Vectors of Cognitive AI: Attention

Jan 20, 2022, 9-11 am PST

YouTube link to panel recording

Panelists: Michael Graziano, Jonathan Cohen, Vasudev Lal, Joscha Bach

The seminal contribution "Attention is all you need" (Vasvani et al. 2017), which introduced the Transformer algorithm, triggered a small revolution in machine learning. Unlike convolutional neural networks, which construct each feature out of a fixed neighborhood of signals, Transformers learn which data a feature on the next layer of a neural network should attend to. However, attention in neural networks is very different from the integrated attention in a human mind. In our minds, attention seems to be part of a top-down mechanism that actively creates a coherent, dynamic model of reality, and plays a crucial role in planning, inference, reflection and creative problem solving. Our consciousness appears to be involved in maintaining the control model of our attention.

In this panel, we want to discuss avenues into our understanding of attention, in the context of machine learning, cognitive science and future developments of AI.
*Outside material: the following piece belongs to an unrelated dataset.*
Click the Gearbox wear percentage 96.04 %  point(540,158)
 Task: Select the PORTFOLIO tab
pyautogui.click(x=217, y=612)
Chat transcript can be found here.

Program

Vasudev Lal

Presentation slides can be viewed here.

Attention in Transformers: Transformers with the paradigm of key, value, query (k,v,q)  based attention have had a disruptive impact on Natural Language Processing (NLP). Recently, they have been applied with great success to multimodal problems e.g. vision-language tasks such as Visual Question Answering (VQA), Image/Text Retrieval, Image Captioning, etc. In the context of multimodal Transformers, attention can be viewed as a mechanism that helps in multimodal fusion: aligning the same concept in different modalities. Pre-training tasks of multimodal Transformers are designed to bring low level unimodal inputs into a common ‘amodal’ semantic space. Multimodal attention serves as a convenient mechanism to mix the representation of these unimodal tokens. I will use interactive tools developed at Intel Labs to show how attention in multimodal Transformers effectively brings about concept-level vision language alignment. I will also review recent trends that seek to make attention in artificial neural networks more top-down, eg: trajectory attention for videos, as well as using attention to fuse external knowledge into neural networks.

Speaker Bio:

Vasudev is a Research Scientist at Intel Labs where he leads the Multimodal Cognitive AI team. He and his team develop AI systems that can synthesize concept-level understanding from multiple modalities: vision, language, video and audio. His current research interests include equipping deep learning with mechanisms to inject external knowledge, and self-supervised training at scale for continuous and high dimensional modalities like images, video and audio. Prior to joining Intel, Vasudev obtained his PhD in Electrical and Computer Engineering from the University of Michigan, Ann Arbor.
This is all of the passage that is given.